═══ INPUT MATERIAL

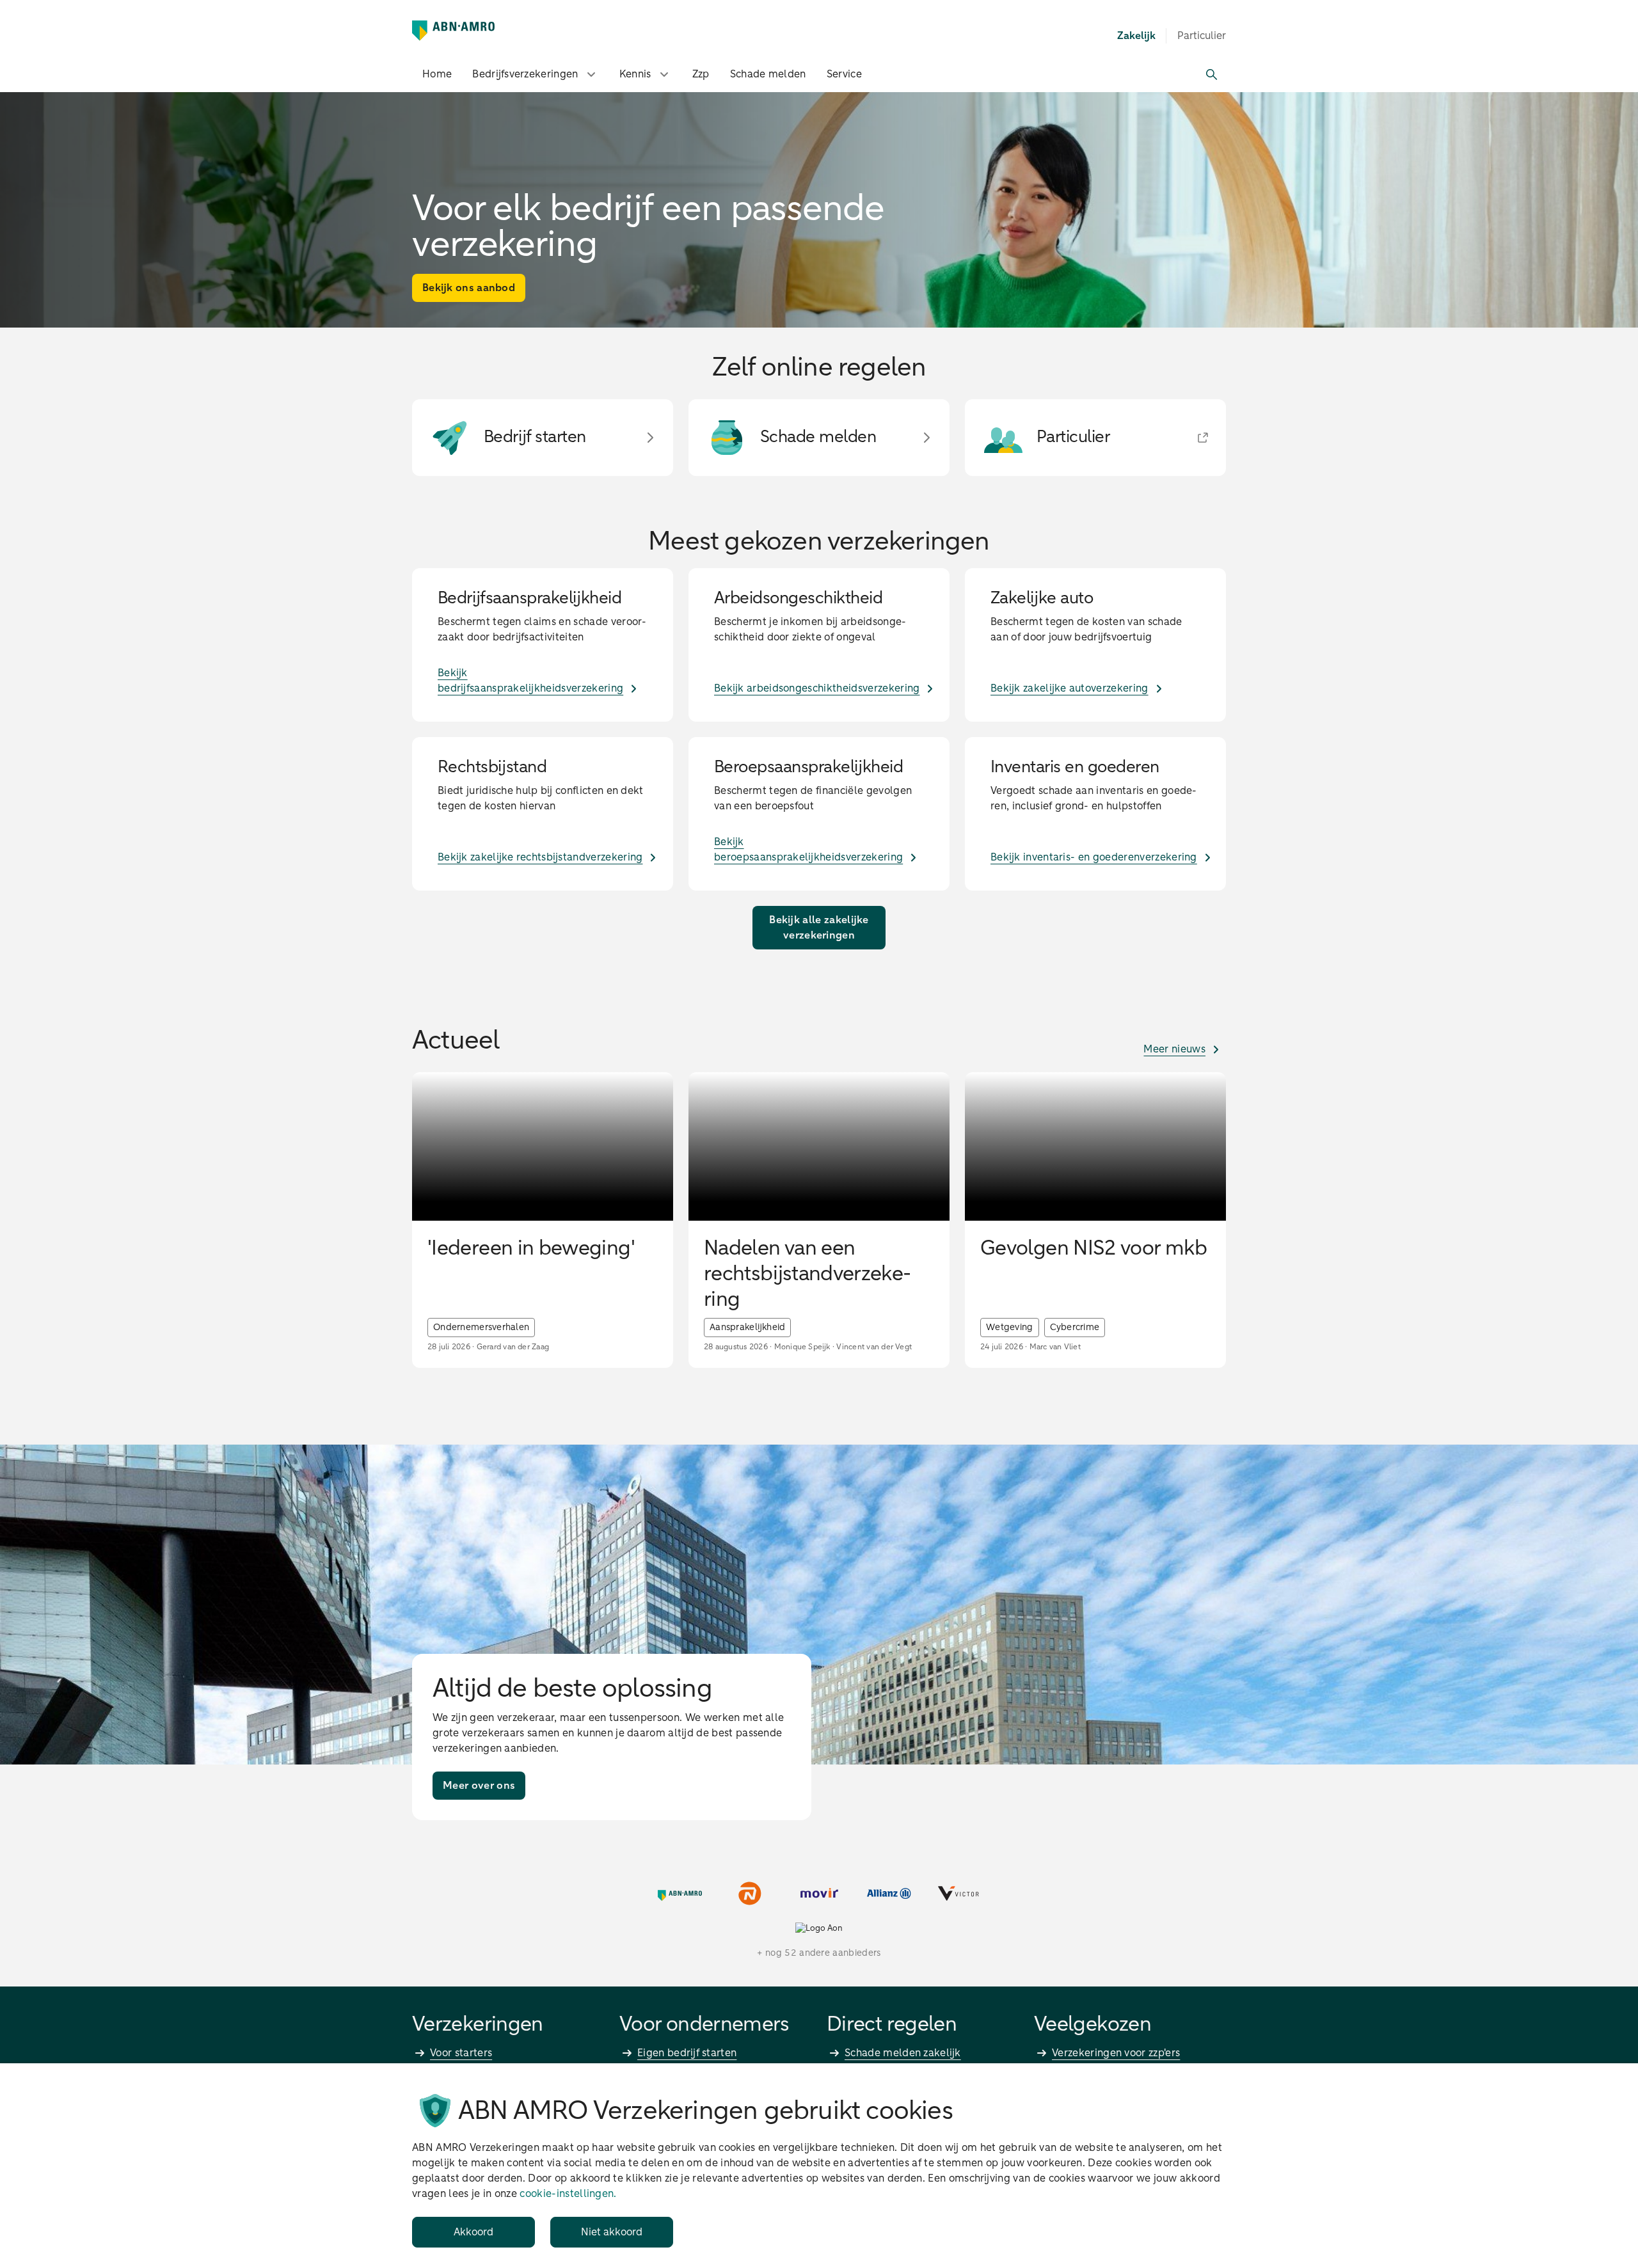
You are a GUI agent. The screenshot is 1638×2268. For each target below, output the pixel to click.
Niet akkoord (611, 2232)
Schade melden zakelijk (903, 2053)
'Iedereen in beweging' (531, 1249)
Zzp (701, 74)
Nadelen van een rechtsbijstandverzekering (807, 1274)
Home (437, 74)
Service (844, 74)
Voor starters (461, 2053)
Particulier (1201, 36)
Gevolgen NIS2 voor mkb (1093, 1249)
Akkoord (473, 2232)
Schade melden (768, 74)
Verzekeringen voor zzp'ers (1116, 2053)
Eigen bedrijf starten (686, 2053)
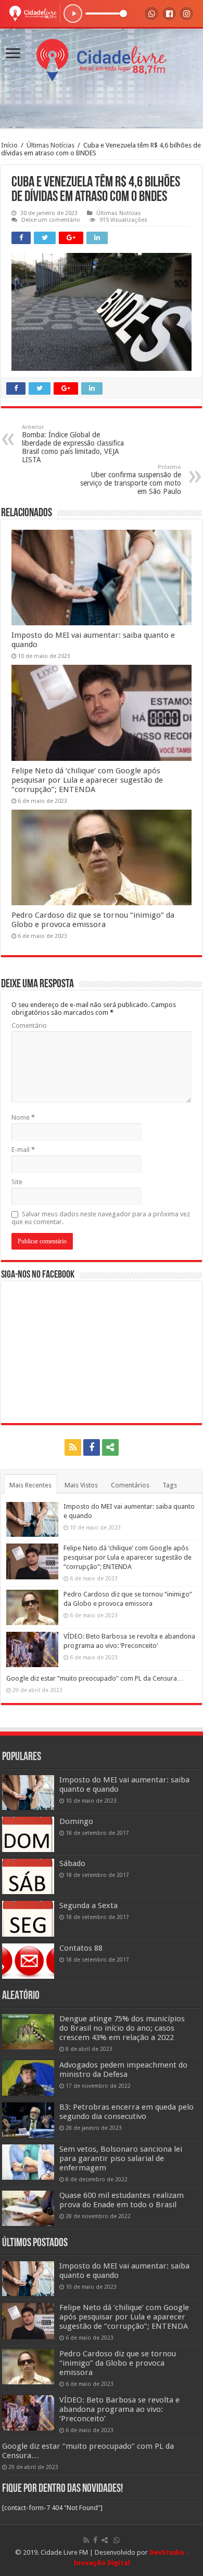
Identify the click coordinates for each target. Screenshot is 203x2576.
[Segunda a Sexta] (28, 1918)
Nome (23, 1117)
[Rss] (73, 1447)
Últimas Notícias (50, 145)
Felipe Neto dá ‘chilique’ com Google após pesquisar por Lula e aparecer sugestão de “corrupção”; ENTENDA (87, 780)
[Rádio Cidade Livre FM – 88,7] (101, 58)
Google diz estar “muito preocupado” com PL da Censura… (95, 1678)
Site (16, 1182)
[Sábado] (28, 1876)
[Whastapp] (130, 1447)
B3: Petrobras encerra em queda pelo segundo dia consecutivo (126, 2111)
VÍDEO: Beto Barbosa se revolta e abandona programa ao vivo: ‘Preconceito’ (119, 2409)
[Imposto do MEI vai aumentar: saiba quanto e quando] (28, 1792)
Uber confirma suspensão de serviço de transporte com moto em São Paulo (130, 479)
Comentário (29, 1025)
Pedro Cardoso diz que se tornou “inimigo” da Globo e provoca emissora (92, 919)
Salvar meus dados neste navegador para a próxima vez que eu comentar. (100, 1218)
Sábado (72, 1863)
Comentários (130, 1485)
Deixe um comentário (50, 220)
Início (9, 145)
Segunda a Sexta (88, 1905)
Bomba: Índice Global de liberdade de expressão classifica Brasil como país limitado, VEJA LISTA (73, 444)
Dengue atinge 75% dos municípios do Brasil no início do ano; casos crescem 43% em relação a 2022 (122, 2028)
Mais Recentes (30, 1485)
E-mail (23, 1149)
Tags (169, 1485)
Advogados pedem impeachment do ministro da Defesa (123, 2069)
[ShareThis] (110, 1447)
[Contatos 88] (28, 1961)
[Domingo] (28, 1834)
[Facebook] (91, 1447)
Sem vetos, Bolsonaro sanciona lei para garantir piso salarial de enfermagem (120, 2158)
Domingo (76, 1821)
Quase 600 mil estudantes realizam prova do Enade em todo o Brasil (121, 2200)
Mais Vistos (81, 1485)
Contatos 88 (81, 1948)
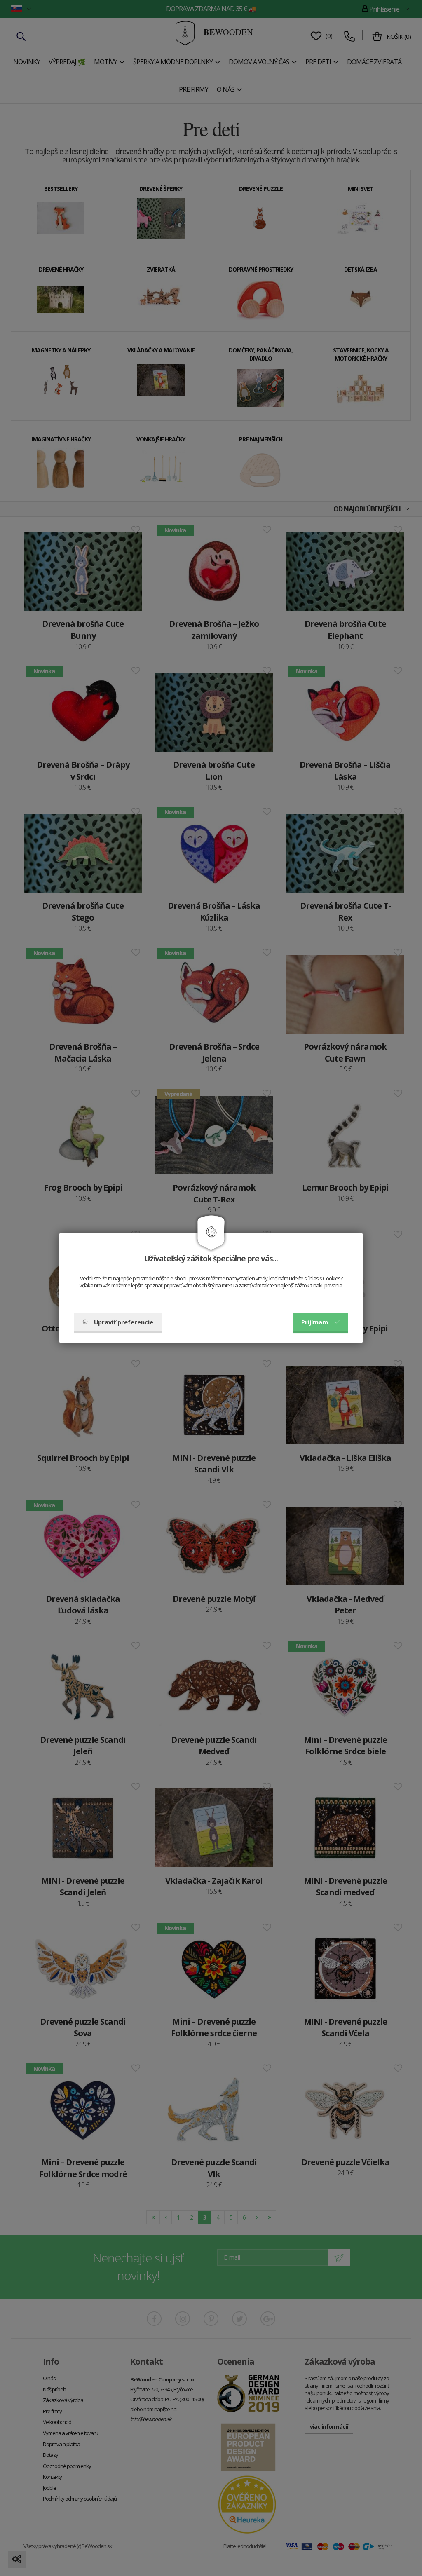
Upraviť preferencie (123, 1322)
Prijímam (314, 1322)
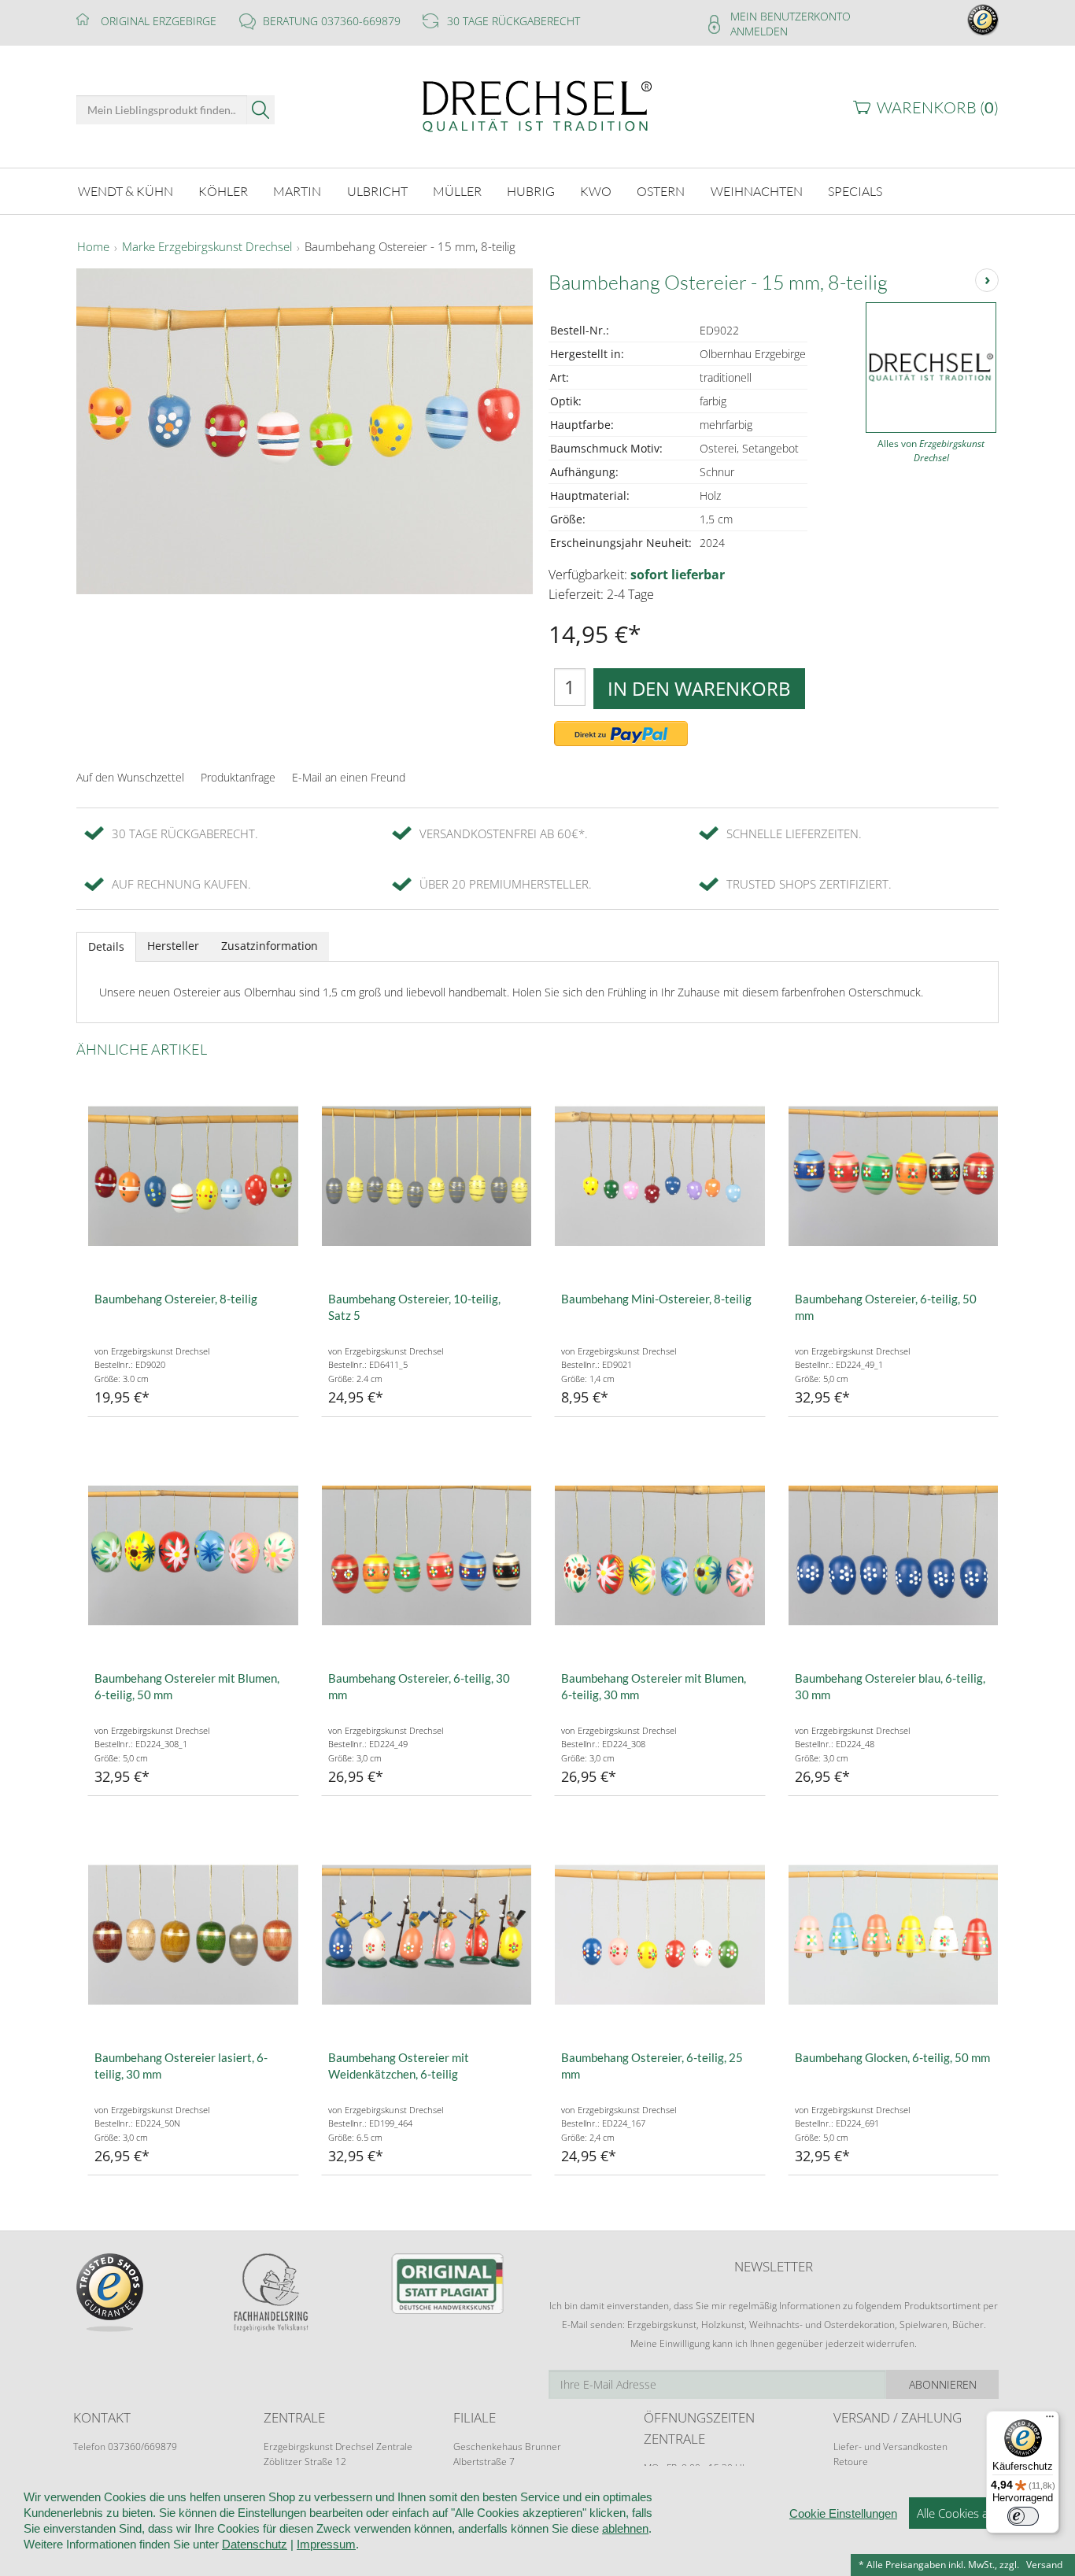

══════

WHAT IS BEING ASKED
Copy from the entries only those lines that hold the word "para".

EXPECTED OUTPUT
Salvar meus dados neste navegador para a próxima vez que eu comentar. (100, 1218)
Sem vetos, Bolsonaro sanciona lei para garantir piso salarial de enfermagem (120, 2158)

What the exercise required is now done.